O tráfico de pessoas se configura quando há ação de recrutamento, transporte, transferência, alojamento ou acolhimento de pessoas por meio de ameaça, uso de força ou outras formas de coerção, com o objetivo de explorar as vítimas para diferentes tipos de finalidades.
Em geral, o tráfico de pessoas está relacionado diretamente a vulnerabilidades sociais, econômicas e culturais. No entanto, qualquer pessoa pode se tornar vítima.
Tipos de tráfico de pessoas
No Brasil, segundo a Lei nº 13.344/2016, há cinco formas de exploração relacionadas ao tráfico de pessoas:
EXPLORAÇÃO SEXUAL: Essa finalidade visa obter lucro através da exploração sexual das vítimas, que são forçadas a se envolver em atividades sexuais contra sua vontade. Elas são coagidas, ameaçadas e/ou submetidas a condições degradantes, muitas vezes sendo exploradas em bordéis, casas de prostituição, boates ou em contextos de prostituição forçada.
TRABALHO EM CONDIÇÕES ANÁLOGAS À DE ESCRAVO: As vítimas são submetidas a condições de trabalho extremamente precárias, caracterizadas por jornadas exaustivas, falta de remuneração adequada, ausência de direitos trabalhistas e privação de liberdade. Elas são exploradas em diversos setores, como agricultura, construção civil, indústria têxtil, trabalho doméstico, entre outros. O objetivo é obter mão de obra barata e lucrar com a exploração do trabalho das pessoas traficadas.
REMOÇÃO DE ÓRGÃOS, TECIDOS OU PARTES DO CORPO: As vítimas são coagidas a fornecerem seus órgãos para o tráfico ilegal. Elas são submetidas a procedimentos cirúrgicos muitas vezes realizados de forma clandestina e sem condições sanitárias adequadas. Podem ser sequestradas, induzidas a doar e/ou vender seus órgãos ou até mesmo mortas para que os órgãos sejam retirados e comercializados no mercado ilegal.
OUTROS TIPOS DE SERVIDÃO: A submissão a qualquer tipo de servidão não encontra correspondente específico tipificado na legislação penal, mas pode ser qualificada como servidão por dívidas, casamento servil, situações de mendicância forçada e ainda cometimento de delitos (transporte de drogas, por exemplo).
ADOÇÃO ILEGAL: Nessa forma de tráfico, principalmente crianças são traficadas com o propósito de serem adotadas ilegalmente. As vítimas são retiradas de suas famílias biológicas, muitas vezes por meio de engano, sequestro ou compra, e vendidas a casais ou indivíduos que desejam adotar. Essa finalidade visa obter ganhos financeiros através do comércio ilegal de crianças.
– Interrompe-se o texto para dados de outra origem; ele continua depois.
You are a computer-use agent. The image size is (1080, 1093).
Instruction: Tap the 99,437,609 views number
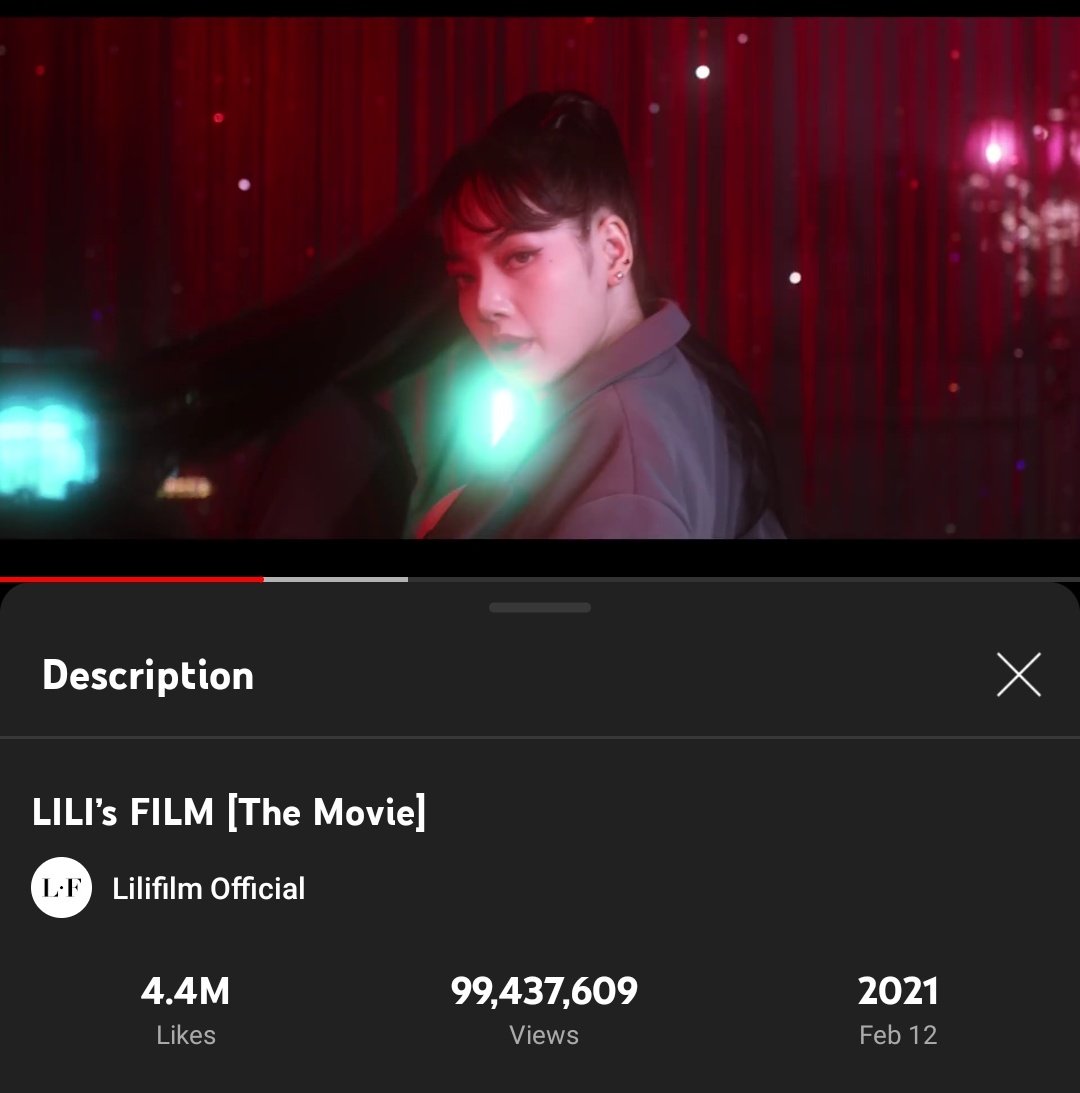[544, 991]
Dados do tráfico de pessoas
Tanto no Brasil quanto no resto do mundo, o tráfico de mulheres e crianças para fins de exploração sexual tem sido a finalidade mais prevalente, enquanto os homens são frequentemente traficados para fins de exploração no trabalho.
Para além da geografia, a questão envolve gênero, raça e classe social, entre outras categorias. Mulheres, crianças, migrantes, população negra e pessoas socialmente excluídas geralmente estão em condição de maior vulnerabilidade e mais suscetíveis a propostas enganosas e abusivas.
No cenário global, inclusive no Brasil, mulheres e meninas são as principais afetadas por esse crime. Cerca de 50% dos casos de tráfico têm como objetivo a exploração sexual, sendo 92% das vítimas femininas.
Crianças e adolescentes são especialmente vulneráveis, com 19% das vítimas globais de exploração sendo meninas e 15%, meninos.
Pesquisas validadas internacionalmente apontam que pelo menos 68% das vítimas de tráfico de pessoas procuram atendimento de saúde enquanto ainda estão sendo exploradas.
No primeiro Boletim Epidemiológico de Tráfico de Pessoas, que reúne dados de 2011 a 2019, o Recife, assim como Manaus, aparece como segunda capital brasileira com maior número de notificações de tráfico de pessoas, 29, atrás de São Paulo com 74. Entre os estados, São Paulo (20,4%), Minas Gerais (14,1%) e Rio de Janeiro (7,8%) apresentaram os maiores percentuais. Na divisão por região, as maiores proporções foram registradas no Sudeste (44,2%) e no Nordeste (24%).